Miguel Cuéllar y La Alicantina traían pescados y mariscos frescos. Manolo y Juan Reyes vendían tripa, quesos y pimentón de la Vera. Alimentación Serrano, los hermanos Gragera Rodríguez, Gómez Núñez, Juan Vivas, Vicente Barril, Ángel Delgado, Telesforo Soltero, Elías Rodríguez, Alfonso Merino, Pedro López y las Mantequerías Extremeñas eran, entre otros, los coloniales, comestibles y ultramarinos finos, que servían junto a la chacinera de Francisco Hernández, las carnicerías de Diego Julián, Alfonso Gómez Preciado, Pedro Martínez y Agustín Rodas Bautista, los sabores y aromas de Montijo. Aunque todos, absolutamente todos se encerraban en uno, en aquella reliquia de interés local: El Arca de Noé, de Simón Lavado Navia, hermoso museo que un día echó, como otros, el cierre.

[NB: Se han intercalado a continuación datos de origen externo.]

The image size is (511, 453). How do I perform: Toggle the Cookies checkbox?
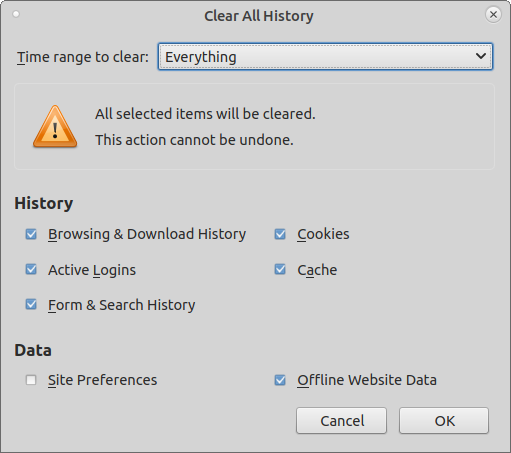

En los bajos de Morilla, al fondo, con una lente en aquellos ojos clínicos, a modo de microscopio, Domingo Pérez, maestro relojero, y sus hijos, auxiliados por una pinza, examinaban los relojes en la mesa de operaciones. Dos golpes, un soplo y listo. El reloj de nuevo en movimiento. “Era una mota de polvo”. Mi primer reloj fue un “Zerpe”, marca de la casa. Un reloj de alta precisión que cumplió el rito de medir la ceremonia que dicta el tiempo. Su tic-tac sigue y sigue marcando la hora exacta. Montijo en punto.